Quando relevante, o exame físico deve incluir exame neurológico (força, sensibilidade,
dermátomos acometidos) e/ou exame musculoesquelético (sinais inflamatórios, pontos
dolorosos, contraturas musculares, exame das articulações).
A dor visceral apresenta localização difusa e início insidioso. Pode ser continua ou em
cólicas, e ter área de projeção em camadas superficiais (dor referida). São exemplos as
dores relacionadas a pancreatite, úlcera péptica, neoplasias de fígado e cólon.
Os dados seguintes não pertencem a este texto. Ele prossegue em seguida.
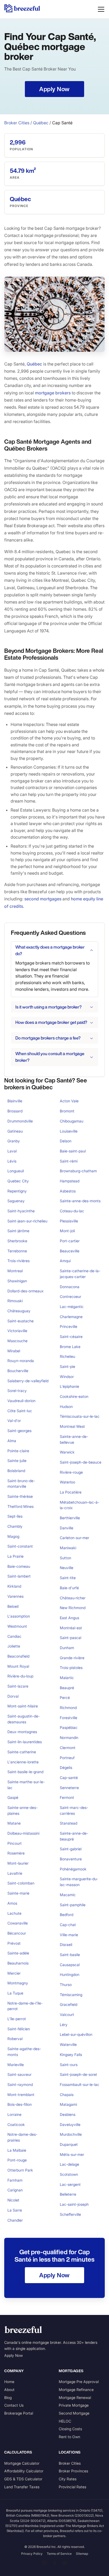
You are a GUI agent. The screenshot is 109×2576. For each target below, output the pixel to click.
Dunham (67, 1647)
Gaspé (12, 1797)
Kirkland (14, 1586)
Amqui (65, 1260)
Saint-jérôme (18, 1230)
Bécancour (16, 1933)
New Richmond (72, 1607)
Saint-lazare (17, 1686)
A dor neuropática é definida como aquela causada por lesão ou disfunção do sistema
nervoso, resultando da ativação anormal da via nociceptiva (fibras de pequeno calibre e
trato espinotalâmico). Suas principais causas são neuropatia por diabetes melito, neuralgia
pós-herpética, neuralgia trigeminal, dor regional complexa, dores relacionadas a acidente
vascular encefálico, esclerose múltipla ou lesão medular, entre outros. É descrita como uma
dor em “queimação”, em “choques” ou lancinante, e o paciente pode apresentar alterações
de sensibilidade tais como alodinia.
Dor persistente é mais bem tratada com esquemas de fármacos e doses fixos.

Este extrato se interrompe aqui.